**** Passage given ****
Allowance for Obsolete and Slow-Moving Inventory - We regularly review the value of inventory on hand, using specific aging categories, and record a provision for obsolete and slow-moving inventory based on historical usage and estimated future usage. As actual future demand or market conditions may vary from those projected, adjustments to our inventory reserve may be required.
Allowance for Doubtful Accounts - The Company maintains an allowance for doubtful accounts for estimated losses resulting from the inability of our customers to make required payments. The estimate is based on management’s assessment of the collectability of specific customer accounts and includes consideration for credit worthiness and financial condition of those specific customers. We also will review historical experience with the customer, the general economic environment and the aging of our receivables. We record an allowance to reduce receivables to the amount that we reasonably believe to be collectible. Based on our historical collection experience, we currently believe our allowance for doubtful accounts is adequate.
Revenue Recognition - The Company recognizes earnings from both fixed price and modified fixed price contracts. Earnings on certain contracts are recognized on the percentage-of-completion method. The Company follows accounting guidance in the Codification for accounting policies relating to our use of the percentage-of-completion method, estimating costs and revenue recognition, including the recognition of profit incentives, combining and segmenting contracts, and unapproved change order/claim recognition. Due to the various estimates inherent in contract accounting, actual results could differ from those estimates. The Company recognizes revenue from product sales at the time the product is shipped and title passes to the customer. The Company believes that recognizing revenue at the time of shipment is appropriate because the Company’s sales are to recognize revenue once each of the following four criteria have been met: (i) persuasive evidence that an arrangement exists, (ii) delivery has occurred, (iii) the seller’s price to the buyer is fixed and determinable, and (iv) collectability is reasonably assured.
**** Recorded information ****
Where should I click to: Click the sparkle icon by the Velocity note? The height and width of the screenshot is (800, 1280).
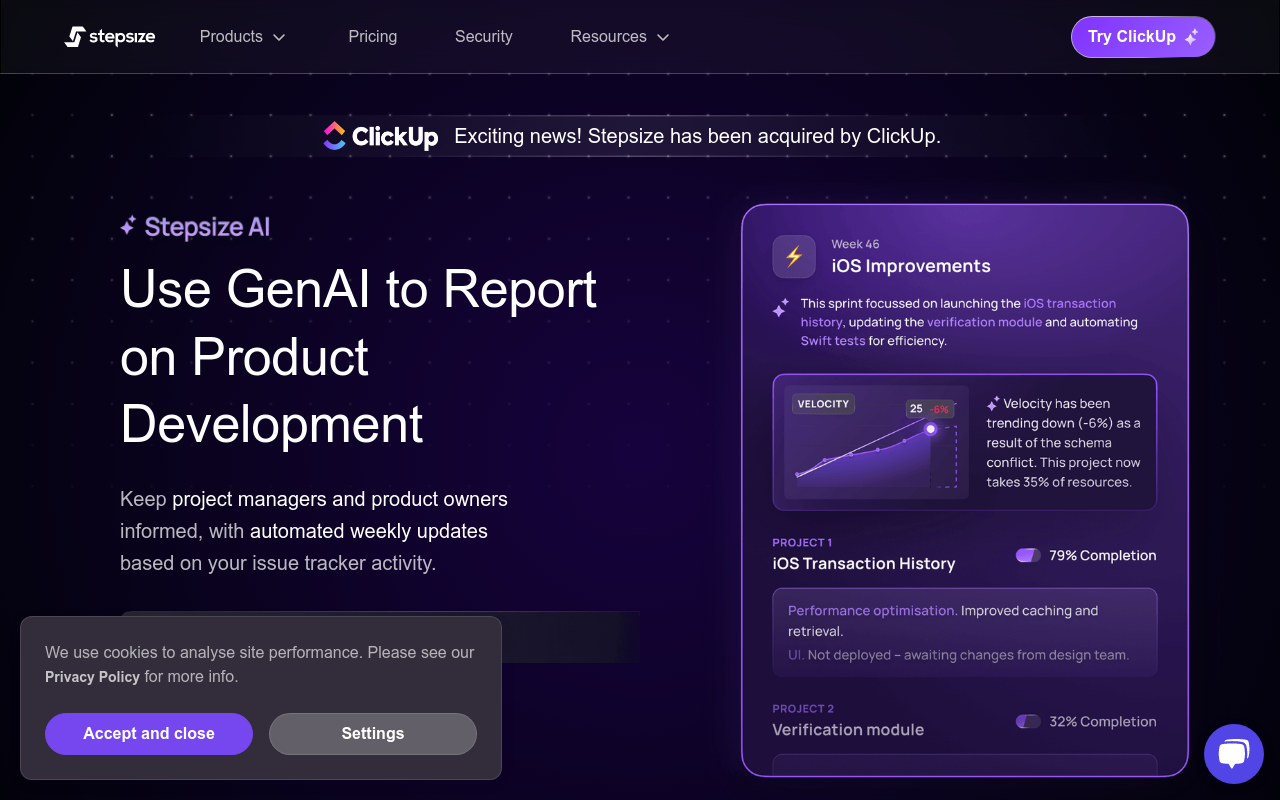point(993,404)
****
- [Problems to work on]:
1. Quote from the accounting policies passage, word for word, the part that opens with the words containing "Allowance for Doubtful Accounts - The" and closes with "accounts is adequate.".
2. Write what comes next in the accounting policies passage, starting after its last sentence.
The listing was taken from a different source than the accounting policies passage.

- [Answers in order]:
1.
Allowance for Doubtful Accounts - The Company maintains an allowance for doubtful accounts for estimated losses resulting from the inability of our customers to make required payments. The estimate is based on management’s assessment of the collectability of specific customer accounts and includes consideration for credit worthiness and financial condition of those specific customers. We also will review historical experience with the customer, the general economic environment and the aging of our receivables. We record an allowance to reduce receivables to the amount that we reasonably believe to be collectible. Based on our historical collection experience, we currently believe our allowance for doubtful accounts is adequate.

2.
Foreign Currency Gains and Losses - Foreign currency translations are included as a separate component of comprehensive income. We have determined the local currency of our foreign joint ventures to be the functional currency. The assets and liabilities of our foreign equity investees, denominated in foreign currency, are translated into United States dollars at exchange rates in effect at the consolidated balance sheet date; revenue and expenses are translated at the average exchange rate for the period. Related translation adjustments are reported as comprehensive income (loss) which is a separate component of stockholders’ equity, whereas gains and losses resulting from foreign currency transactions are included in results of operations.
Federal Income Taxes - The asset and liability method is used in accounting for federal income taxes. Under this method, deferred tax assets and liabilities are determined based on differences between financial reporting and tax basis of assets and liabilities and are measured using the enacted tax rates and laws that will be in effect when the differences are expected to reverse. The estimated value of deferred tax assets are reviewed annually and a valuation allowance is provided if it is more likely than not that the deferred tax assets will not give rise to future benefits in our tax returns.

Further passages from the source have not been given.